Possible meanings include:
Fatalism – God knows people like we know computers and can look at our input-output to determine what will happen given certain inputs. God knows the future because God knows all input-output code.
Mechanical Knowledge – God can read minds. The mind thinks the thoughts before they are said and thus God can intercept thoughts to know them before they are spoken.
Future Omniscience – God knows all events, past and future, and thus has all the author‘s words in mind.
General Relationship – Because God knows all people intimately, God generally knows how people think and can determine what they will say through a personal relationship.
Metaphor/Generality – This sentence is fully or partly figurative and idiomatic, meaning a concept similar to knowing words of people before they are spoken.
Enigma – This sentence is figurative and idiomatic representing something not familiar to modern readers and unable to be determined.
Personal Relationship – God is so familiar and personal with the author (not necessarily everyone else on Earth) and thus knows what David will say.
The sense in Psalm 139 seems to be that God knows David intimately, in a personal sense, not that David is explaining some technical description of God’s knowledge.
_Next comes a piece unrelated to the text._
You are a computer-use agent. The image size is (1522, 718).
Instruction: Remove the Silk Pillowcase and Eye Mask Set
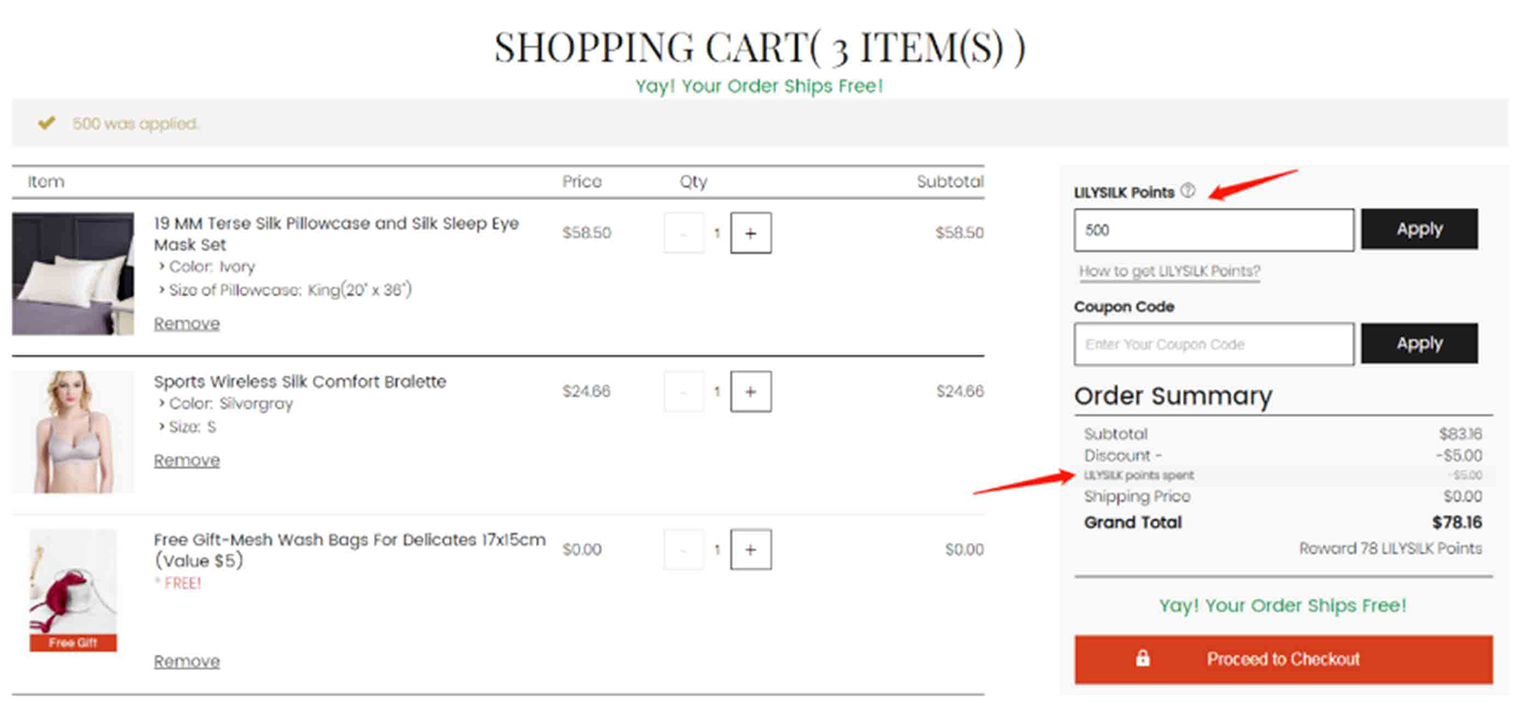click(187, 324)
Verse 3 says that God is “acquainted with all [of David’s] ways”, which suggests that God has learned about David rather than simply knowing automatically.
Far from being timeless and immutable, God in the Hebrew Bible is active, engaged, in
constant dialogue with his people, calling, urging, warning, challenging and forgiving.
Let’s conclude with the context of six verses out of The Message translation:
God, investigate my life;
get all the facts firsthand.
I’m an open book to you;
even from a distance, you know what I’m thinking.
You know when I leave and when I get back;
I’m never out of your sight.
You know everything I’m going to say
before I start the first sentence.
I look behind me and you’re there,
then up ahead and you’re there, too—
your reassuring presence, coming and going.
This is too much, too wonderful—
I can’t take it all in!
Wishing you an awesome start to this week.